Since the beginning of 2021, we’ve had a habit of a monthly thread where people could share their hopes for the emerging data science ecosystem. The place for those threads has been the Clojurians Zulip . We decided to move that to Clojureverse. There are many new friends getting involved , and it seems important to have this dialogue in a more visible place.
Through periodical updates, we may help each other catch up and think about the bigger picture, and the way our efforts may tie together. It’s also a good way for each of us to remind ourselves individually of what we have done, and what we would like to do in the near future.
It would be great if you all would consider the following questions and briefly mention your views towards them. Please skip anything that you find irrelevant. Keep in mind, these are only prompts to get you thinking.
Are you working on anything related to the Clojure ecosystem for data science / scientific computing / data tooling / data engineering? Let us know about it.
Have you been doing anything interesting in the last month?
Is there any new realization or change in your hopes and beliefs about the ecosystem’s future?
What are you hoping to create/learn/explore in the coming month? … and in the coming 3 months?
What developments are you hoping to see in the ecosystem and community in the coming month? … and in the coming 3 months?
Also: if you are interested to see what you or others have written in the past few months here are some links to the previous threads:
I started working on my vision for a feature processing service. The super high-level concept can be seen here https://gist.github.com/jcpsantiago/320e3665a9bd749fc25ede0341c6323c . Such a system would compute features for models on-demand, and also store any computations in a database (as part of a larger “feature store” system) to enable data scientists to train models without having to rewrite code for data transformations multiple times.
For me personally, it’s a necessary step to finally deploy my company’s anti-fraud (XGBoost) model using clojure. At the moment I’m stuck with R because of the recipes package doing all the preprocessing, which is then used in the workflows package during cross-validation.
I’m still surprised nobody has done this (especially the larger companies using Clojure (looking at you Nubank), instead of using single threaded python pipelines/rewriting code in Scala/dumping everything in complicated pieces of software such as Kafka and Spark.

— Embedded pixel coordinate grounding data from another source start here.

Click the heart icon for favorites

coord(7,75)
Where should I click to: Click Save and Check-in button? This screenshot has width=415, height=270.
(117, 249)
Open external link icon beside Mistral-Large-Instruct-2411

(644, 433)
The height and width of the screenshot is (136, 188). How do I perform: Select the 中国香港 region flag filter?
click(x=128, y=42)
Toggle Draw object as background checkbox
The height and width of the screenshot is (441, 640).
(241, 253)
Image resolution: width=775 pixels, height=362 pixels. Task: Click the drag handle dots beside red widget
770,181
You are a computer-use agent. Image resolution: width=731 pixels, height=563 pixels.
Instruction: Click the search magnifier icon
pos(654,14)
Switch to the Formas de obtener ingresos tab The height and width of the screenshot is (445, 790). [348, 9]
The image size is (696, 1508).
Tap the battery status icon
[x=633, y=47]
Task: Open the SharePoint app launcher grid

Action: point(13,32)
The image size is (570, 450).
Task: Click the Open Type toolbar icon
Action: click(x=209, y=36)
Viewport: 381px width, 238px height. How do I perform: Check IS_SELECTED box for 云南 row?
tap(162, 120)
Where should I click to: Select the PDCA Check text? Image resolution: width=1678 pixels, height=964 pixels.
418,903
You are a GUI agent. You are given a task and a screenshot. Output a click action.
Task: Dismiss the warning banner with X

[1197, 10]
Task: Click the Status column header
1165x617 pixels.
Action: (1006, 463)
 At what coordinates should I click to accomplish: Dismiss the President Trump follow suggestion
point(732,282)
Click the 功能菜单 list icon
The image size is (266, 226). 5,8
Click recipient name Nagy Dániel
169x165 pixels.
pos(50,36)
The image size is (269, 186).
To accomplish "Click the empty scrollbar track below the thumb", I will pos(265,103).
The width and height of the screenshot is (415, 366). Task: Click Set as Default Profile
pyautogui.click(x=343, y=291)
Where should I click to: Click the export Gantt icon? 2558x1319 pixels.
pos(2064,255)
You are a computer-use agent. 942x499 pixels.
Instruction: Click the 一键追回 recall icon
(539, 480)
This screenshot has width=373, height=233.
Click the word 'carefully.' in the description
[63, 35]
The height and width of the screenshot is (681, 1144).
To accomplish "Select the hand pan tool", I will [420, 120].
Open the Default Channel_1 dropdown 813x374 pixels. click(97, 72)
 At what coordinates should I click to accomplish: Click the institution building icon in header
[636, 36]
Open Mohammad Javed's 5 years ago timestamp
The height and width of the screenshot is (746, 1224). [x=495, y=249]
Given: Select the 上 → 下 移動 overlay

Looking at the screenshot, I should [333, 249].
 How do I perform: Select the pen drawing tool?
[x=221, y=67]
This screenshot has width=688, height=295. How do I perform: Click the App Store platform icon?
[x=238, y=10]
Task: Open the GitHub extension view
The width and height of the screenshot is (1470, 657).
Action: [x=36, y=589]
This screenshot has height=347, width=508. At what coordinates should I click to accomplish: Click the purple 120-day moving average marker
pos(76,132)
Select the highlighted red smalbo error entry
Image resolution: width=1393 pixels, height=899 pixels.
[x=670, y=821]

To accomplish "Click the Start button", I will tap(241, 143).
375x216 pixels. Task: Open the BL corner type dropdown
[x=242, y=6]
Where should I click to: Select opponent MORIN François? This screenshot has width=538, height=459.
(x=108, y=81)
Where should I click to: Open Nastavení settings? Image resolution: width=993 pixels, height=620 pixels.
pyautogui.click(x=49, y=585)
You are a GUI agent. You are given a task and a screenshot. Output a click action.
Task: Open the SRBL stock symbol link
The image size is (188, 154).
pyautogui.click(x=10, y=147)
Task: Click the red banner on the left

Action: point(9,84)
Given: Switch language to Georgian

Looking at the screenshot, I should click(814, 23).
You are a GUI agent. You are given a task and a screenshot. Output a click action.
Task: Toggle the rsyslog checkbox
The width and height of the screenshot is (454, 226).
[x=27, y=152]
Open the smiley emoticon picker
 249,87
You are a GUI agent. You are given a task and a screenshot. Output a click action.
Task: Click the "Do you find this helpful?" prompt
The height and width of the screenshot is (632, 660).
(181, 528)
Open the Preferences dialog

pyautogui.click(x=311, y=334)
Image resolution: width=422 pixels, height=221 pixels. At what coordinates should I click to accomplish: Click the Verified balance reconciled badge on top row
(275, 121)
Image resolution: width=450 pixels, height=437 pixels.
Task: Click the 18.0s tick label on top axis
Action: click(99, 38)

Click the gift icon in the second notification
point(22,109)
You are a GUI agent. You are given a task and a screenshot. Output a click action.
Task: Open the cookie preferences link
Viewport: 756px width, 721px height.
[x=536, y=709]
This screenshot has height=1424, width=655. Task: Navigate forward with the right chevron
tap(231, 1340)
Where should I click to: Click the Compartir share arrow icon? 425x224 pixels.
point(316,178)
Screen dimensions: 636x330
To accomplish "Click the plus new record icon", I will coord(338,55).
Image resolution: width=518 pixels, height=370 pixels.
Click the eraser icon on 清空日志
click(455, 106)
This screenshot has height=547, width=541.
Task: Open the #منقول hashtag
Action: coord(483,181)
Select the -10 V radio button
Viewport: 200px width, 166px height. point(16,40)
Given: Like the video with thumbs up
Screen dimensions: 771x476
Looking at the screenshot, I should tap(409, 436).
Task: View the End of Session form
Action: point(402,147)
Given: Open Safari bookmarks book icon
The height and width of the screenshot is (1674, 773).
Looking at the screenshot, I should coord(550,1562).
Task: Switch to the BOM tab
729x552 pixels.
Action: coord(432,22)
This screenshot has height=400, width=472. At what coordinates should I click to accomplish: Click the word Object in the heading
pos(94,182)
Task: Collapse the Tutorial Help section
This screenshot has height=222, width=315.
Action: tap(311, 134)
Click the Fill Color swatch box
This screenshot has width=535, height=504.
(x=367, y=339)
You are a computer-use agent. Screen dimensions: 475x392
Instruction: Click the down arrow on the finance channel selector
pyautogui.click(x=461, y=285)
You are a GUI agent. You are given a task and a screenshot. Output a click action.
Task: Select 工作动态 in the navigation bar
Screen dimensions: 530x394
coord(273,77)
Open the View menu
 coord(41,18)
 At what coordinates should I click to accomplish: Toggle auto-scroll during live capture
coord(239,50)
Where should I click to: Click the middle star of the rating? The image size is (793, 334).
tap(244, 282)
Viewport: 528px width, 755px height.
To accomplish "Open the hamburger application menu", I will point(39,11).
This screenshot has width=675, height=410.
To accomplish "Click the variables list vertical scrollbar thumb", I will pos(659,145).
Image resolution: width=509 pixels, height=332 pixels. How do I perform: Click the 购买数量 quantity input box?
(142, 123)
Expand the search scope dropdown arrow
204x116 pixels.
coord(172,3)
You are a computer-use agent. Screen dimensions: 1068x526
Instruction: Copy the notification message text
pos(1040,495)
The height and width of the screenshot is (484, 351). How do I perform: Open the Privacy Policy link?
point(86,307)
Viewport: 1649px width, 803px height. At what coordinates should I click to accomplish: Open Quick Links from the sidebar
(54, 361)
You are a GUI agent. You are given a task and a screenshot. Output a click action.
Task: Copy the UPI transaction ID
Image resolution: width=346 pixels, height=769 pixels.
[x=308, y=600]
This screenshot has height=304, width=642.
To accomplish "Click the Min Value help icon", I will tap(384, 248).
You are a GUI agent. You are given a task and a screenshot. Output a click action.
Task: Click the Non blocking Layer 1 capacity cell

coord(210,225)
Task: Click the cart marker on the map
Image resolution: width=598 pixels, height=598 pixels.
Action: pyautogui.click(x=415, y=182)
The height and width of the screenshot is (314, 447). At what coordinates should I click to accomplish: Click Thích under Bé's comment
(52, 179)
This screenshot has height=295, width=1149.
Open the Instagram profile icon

This is a bit late for a September update, but I thought I’d still use this opportunity for a small update.
currently working on:
a new version of Notespace, that will mostly be more seamless to use in various Clojure dev environments, and also easier to understand and to contribute to
a couple of the Scicloj study groups
planning the re:Clojure’s pre-conference workshops, that will take place during November
new realization:
Making sure that things are teachable is a good way to make sure they are usable. Therefore, the process of preparing the November workshops is valuable in the process of improving the emerging stack of tools and libraries.
personal hopes:
1 month:
Make the new Notespace work for our current needs.
Help preparing the November workshops.
3 months:
Help in preparing the data science stack to be shared with people who are new to Clojure.
community hopes:
1 month:
Polish the existing libraries in the fields of data wrangling, visualization, statistics/machine-learning, and tooling.
Prepare the November workshops.
3 months:
Bring the current data science stack to a state where it can be introduced to people who are new to Clojure.